The Raf-MEK-ERK pathway is commonly activated in human cancers, largely attributable to the extracellular signal-regulated kinases (ERKs) being a common downstream target of growth factor receptors, Ras, and Raf. Elevation of these up-stream signals occurs frequently in a variety of malignancies and ERK kinases play critical roles in promoting cell proliferation. Therefore, inhibition of MEK-mediated ERK activation is very appealing in cancer therapy. Consequently, numerous MEK inhibitors have been developed over the years. However, clinical trials have yet to produce overwhelming support for using MEK inhibitors in cancer therapy. Although complex reasons may have contributed to this outcome, an alternative possibility is that the MEK-ERK pathway may not solely provide proliferation signals to malignancies, the central scientific rationale in developing MEK inhibitors for cancer therapy. Recent developments may support this alternative possibility. Accumulating evidence now demonstrated that the MEK-ERK pathway contributes to the proper execution of cellular DNA damage response (DDR), a major pathway of tumor suppression. During DDR, the MEK-ERK pathway is commonly activated, which facilitates the proper activation of DDR checkpoints to prevent cell division. Inhibition of MEK-mediated ERK activation, therefore, compromises checkpoint activation. As a result, cells may continue to proliferate in the presence of DNA lesions, leading to the accumulation of mutations and thereby promoting tumorigenesis. Alternatively, reduction in checkpoint activation may prevent efficient repair of DNA damages, which may cause apoptosis or cell catastrophe, thereby enhancing chemotherapy's efficacy.

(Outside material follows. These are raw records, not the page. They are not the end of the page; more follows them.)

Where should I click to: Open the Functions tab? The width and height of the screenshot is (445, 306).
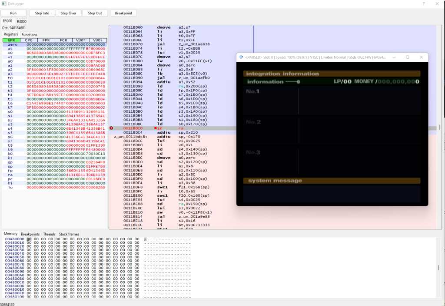coord(30,35)
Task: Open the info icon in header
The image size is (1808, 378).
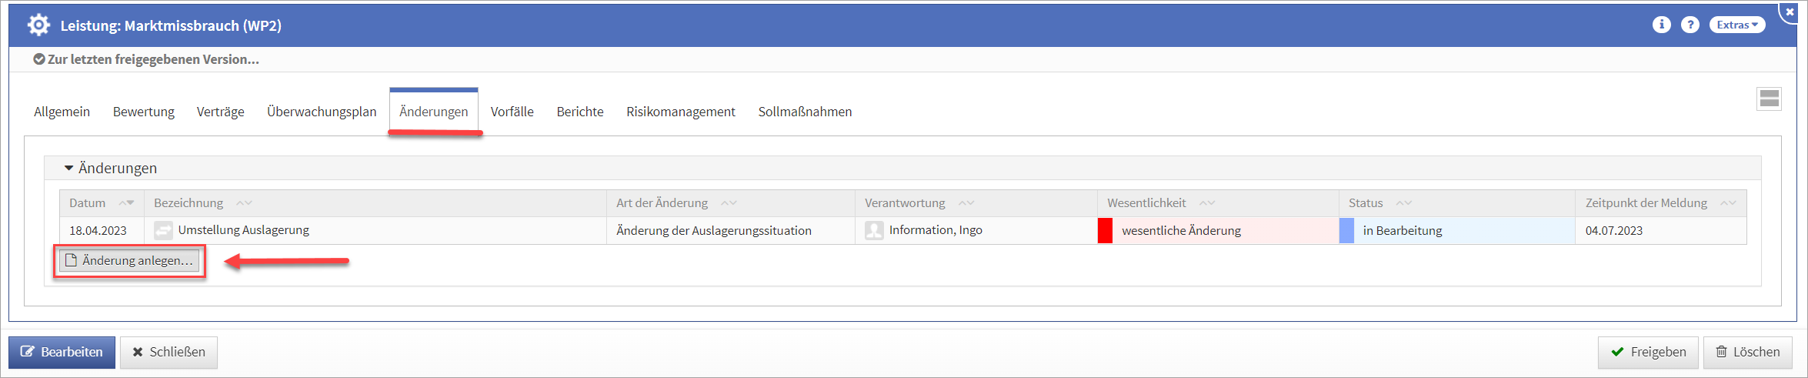Action: pos(1661,25)
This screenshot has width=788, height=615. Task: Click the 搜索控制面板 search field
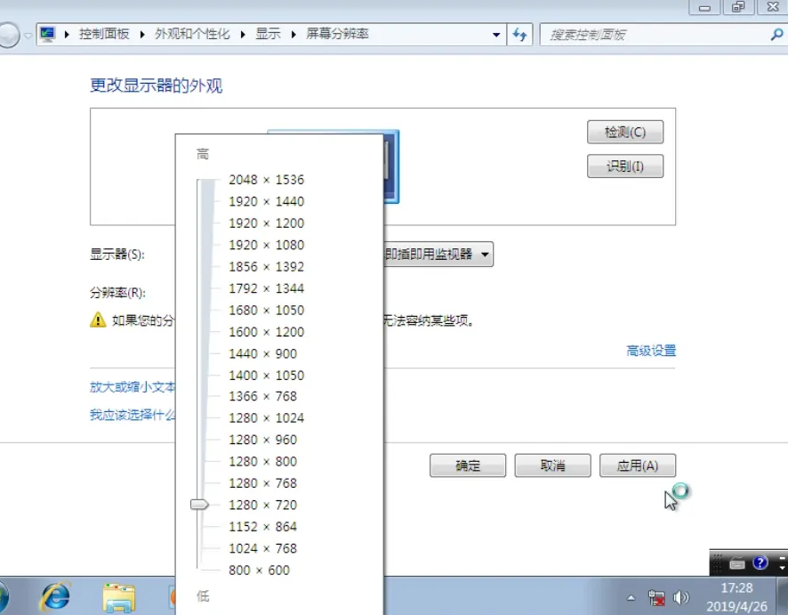coord(654,34)
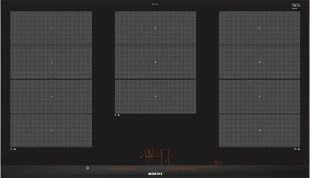Tap the main power on/off symbol
Viewport: 310px width, 178px height.
pos(88,168)
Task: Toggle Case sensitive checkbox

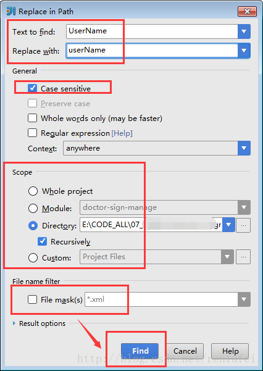Action: (x=33, y=88)
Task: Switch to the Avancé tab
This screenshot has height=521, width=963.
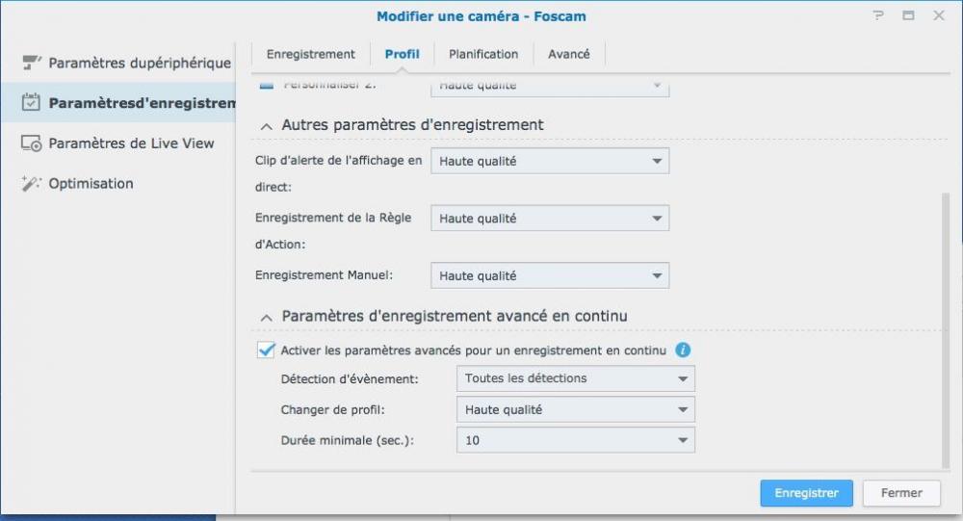Action: (x=569, y=54)
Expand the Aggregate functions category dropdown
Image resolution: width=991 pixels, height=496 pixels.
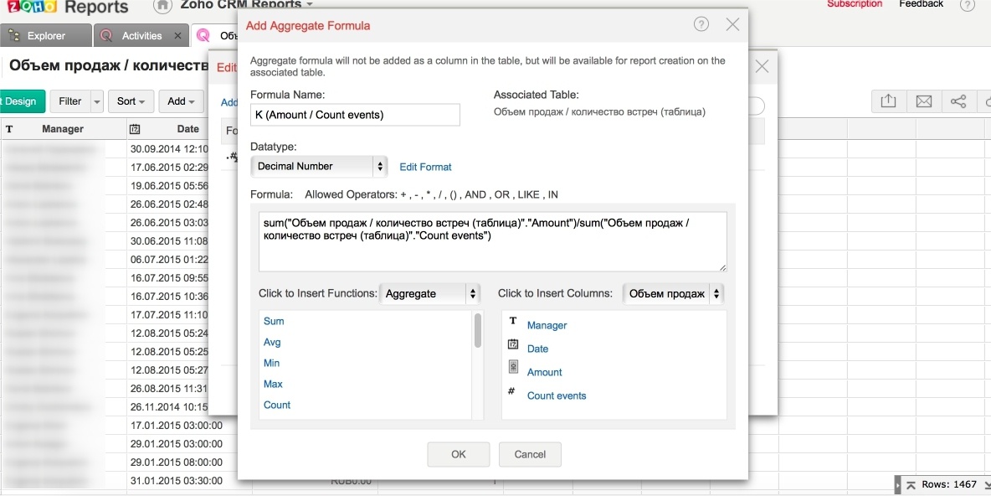coord(430,294)
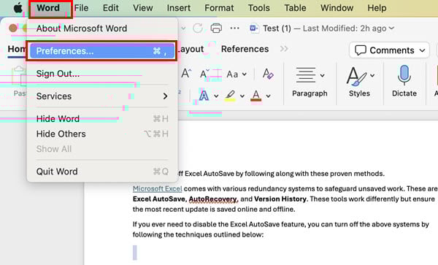Viewport: 438px width, 265px height.
Task: Switch to the References ribbon tab
Action: tap(245, 49)
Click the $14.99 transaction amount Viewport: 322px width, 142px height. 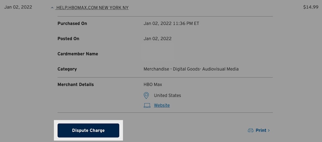(x=310, y=7)
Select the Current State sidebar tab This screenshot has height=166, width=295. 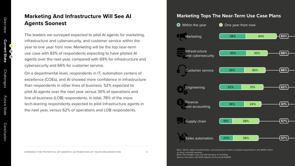pyautogui.click(x=5, y=50)
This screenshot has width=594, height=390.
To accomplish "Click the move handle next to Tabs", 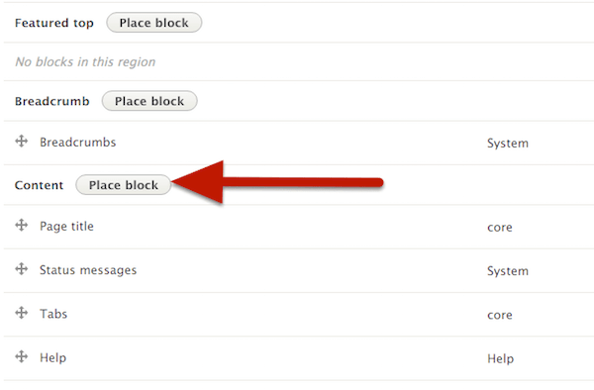I will point(22,313).
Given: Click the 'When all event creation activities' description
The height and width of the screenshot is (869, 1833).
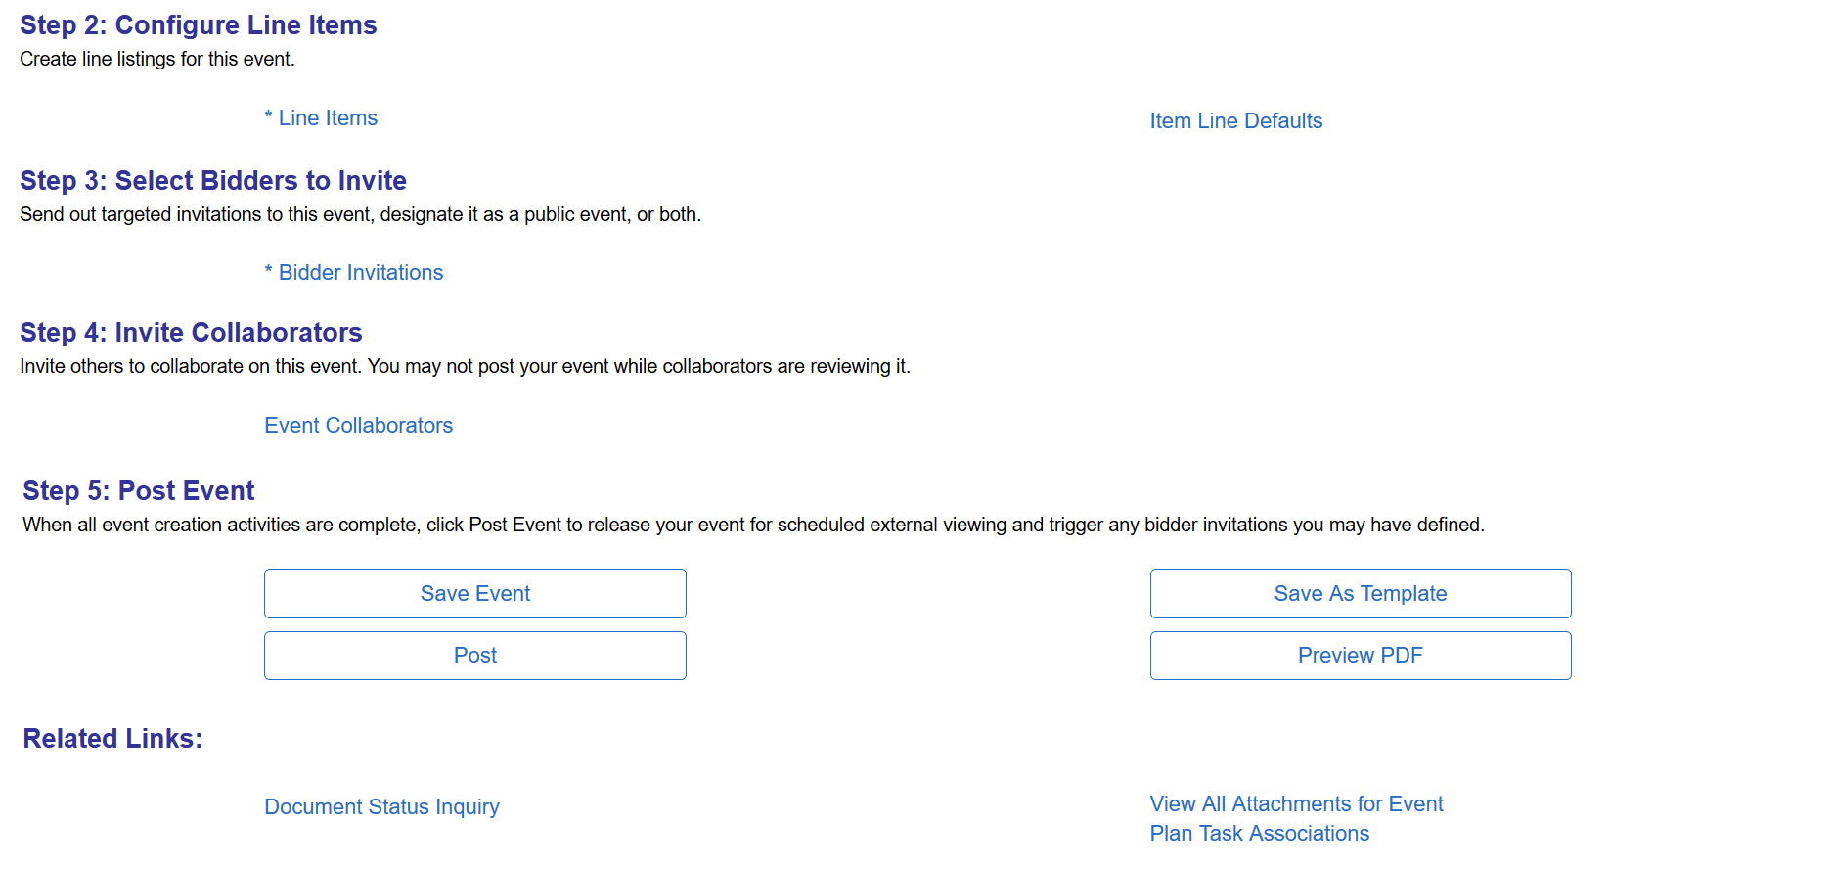Looking at the screenshot, I should pos(754,526).
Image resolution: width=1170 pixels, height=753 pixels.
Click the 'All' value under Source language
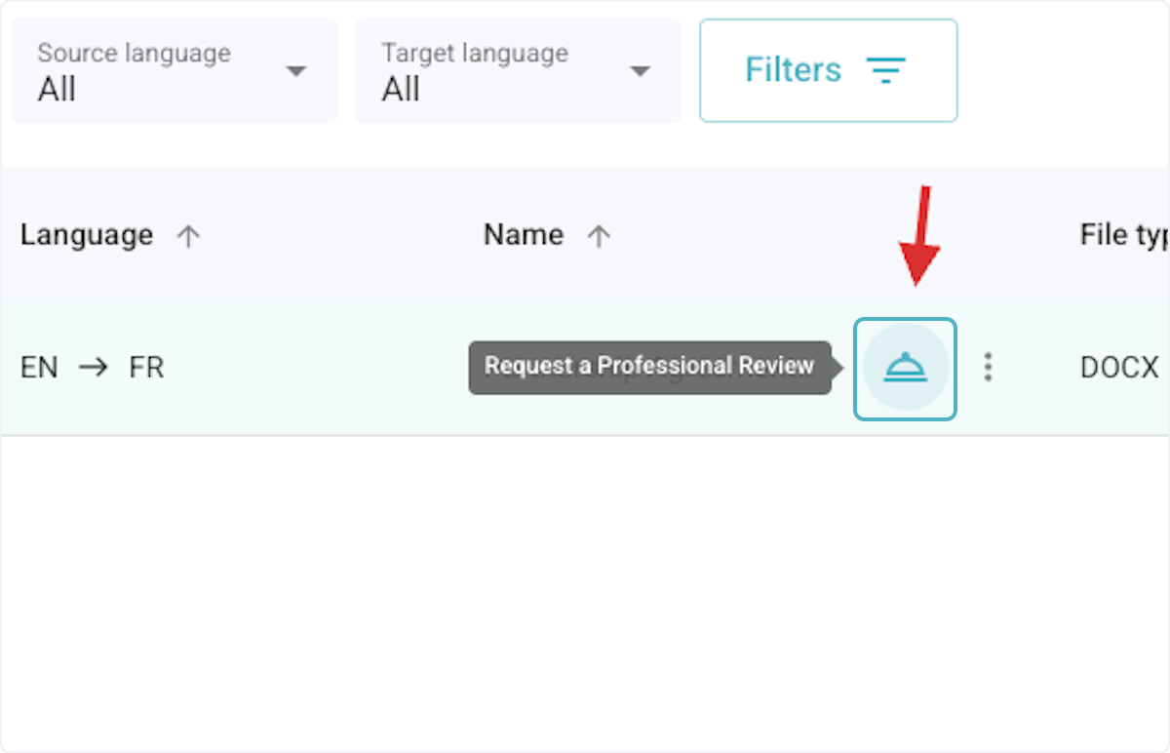57,90
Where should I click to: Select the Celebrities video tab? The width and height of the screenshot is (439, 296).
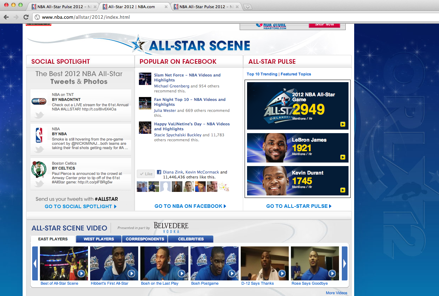pos(191,239)
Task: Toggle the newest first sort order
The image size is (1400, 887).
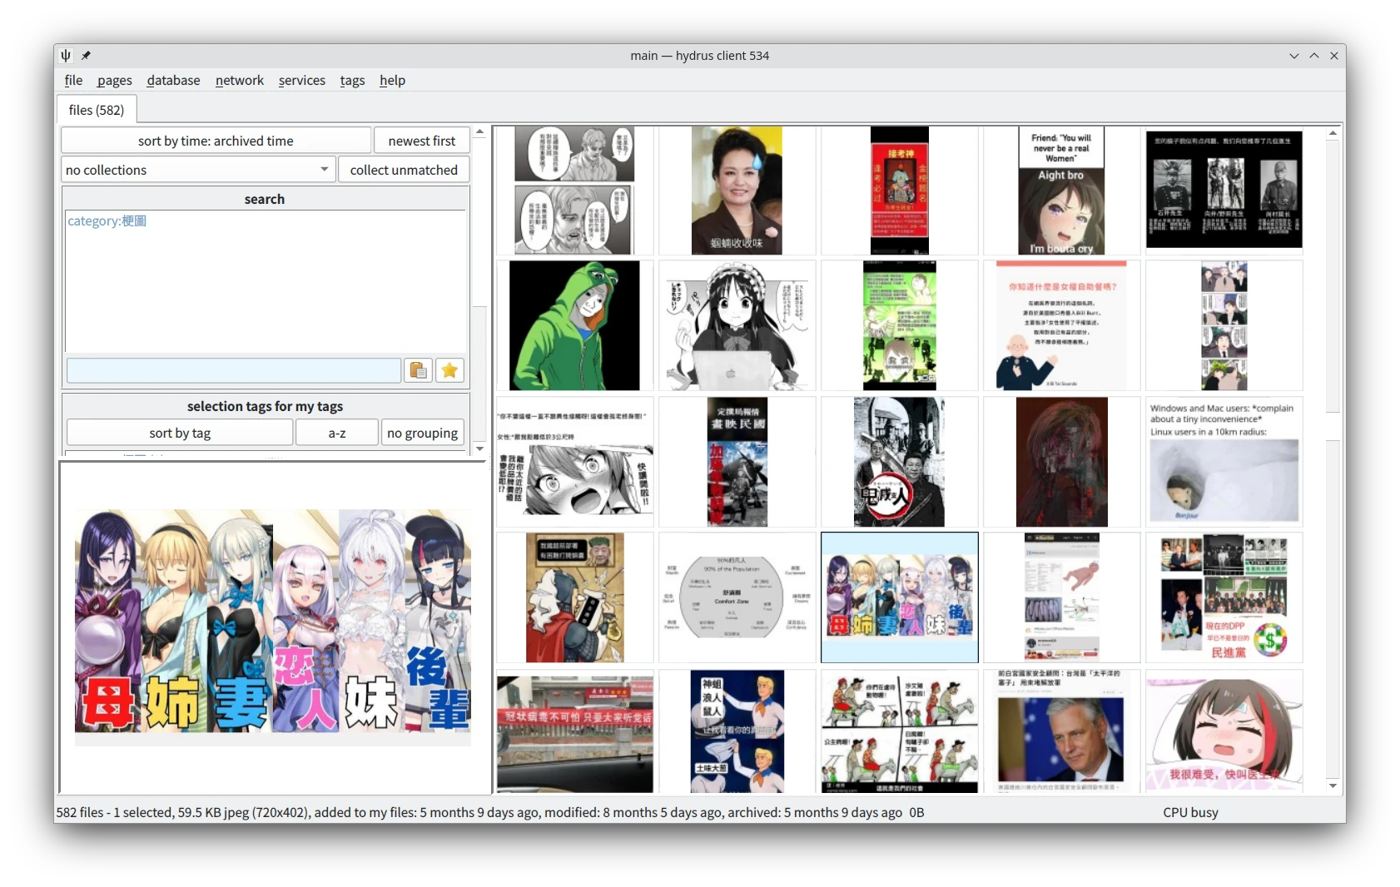Action: pos(421,141)
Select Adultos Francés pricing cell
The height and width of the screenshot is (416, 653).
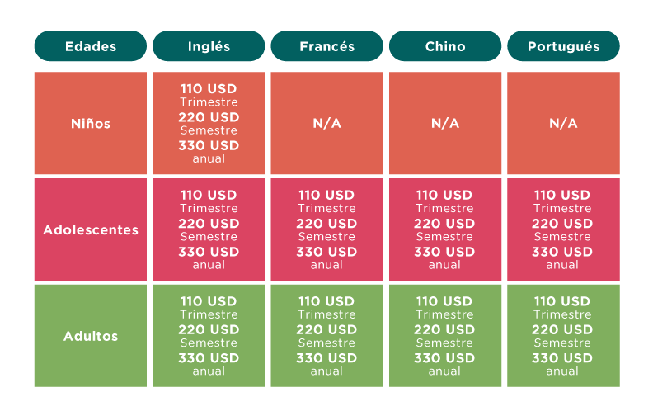pos(327,336)
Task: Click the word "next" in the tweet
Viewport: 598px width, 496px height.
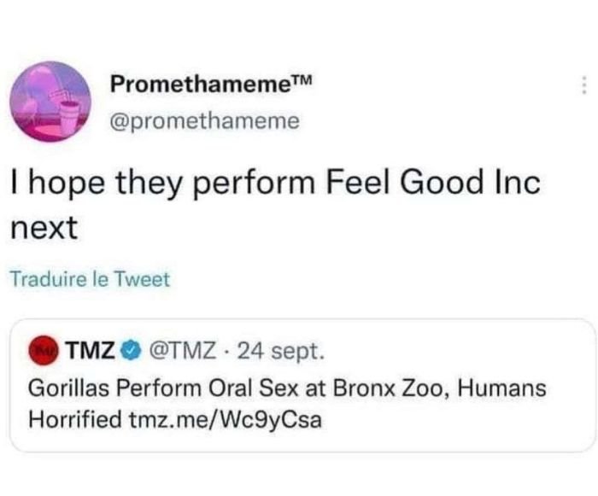Action: tap(44, 228)
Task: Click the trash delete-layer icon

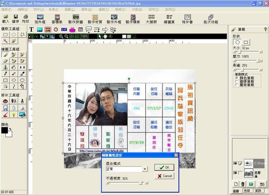Action: click(x=243, y=184)
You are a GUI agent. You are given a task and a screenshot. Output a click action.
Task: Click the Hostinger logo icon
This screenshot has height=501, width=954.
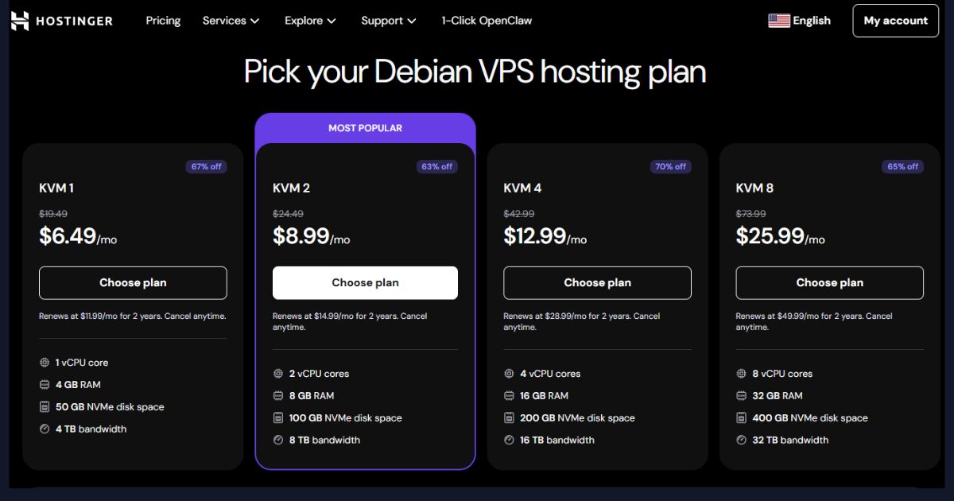[20, 20]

This review summarizes our current understanding of the participation of the ERK kinases in DDR.

Fig. (1)

An illustration of ATR activation. 1) The ATR-ATRIP complex binds to RPA-ssDNA; 2) Rad17/RFC, 9-1-1, and TOPBP1 are sequentially loaded onto RPA-ssDNA; 3) TOPBP1 interacts with the ATR-ATRIP complex, resulting in ATR activation.

Fig. (2)

A model illustrating ERK-facilitated activation of ATM and ATR during DDR. 1) DNA lesions lead to activation of ATM, ATR, and ERK; 2) ERK facilitates ATM activation; 3) ERK executes the proper ATR activation at least in part by ensuring ATR stay in the nucleoplasm.

Fig. (3)

ERK facilitates ATR S428 phosphorylation in response to HU. A) MCF7 cells were stably infected with empty vector (Ctrl), ERK1 shRNA, and ERK2 shRNA. The expression of ERK1, ERK2, and actin was examined by western blot using the specific antibodies. B) MCF7 Ctrl (control), ERK1 shRNA and ERK2 shRNA cells were treated with HU at the indicated doses for 24 hours, followed by analysis of ATR S428 phosphorylation (Phos-S428 ATR) (Cell Signaling, 1:1000) and total ATR (Calbiochem, 1:1000).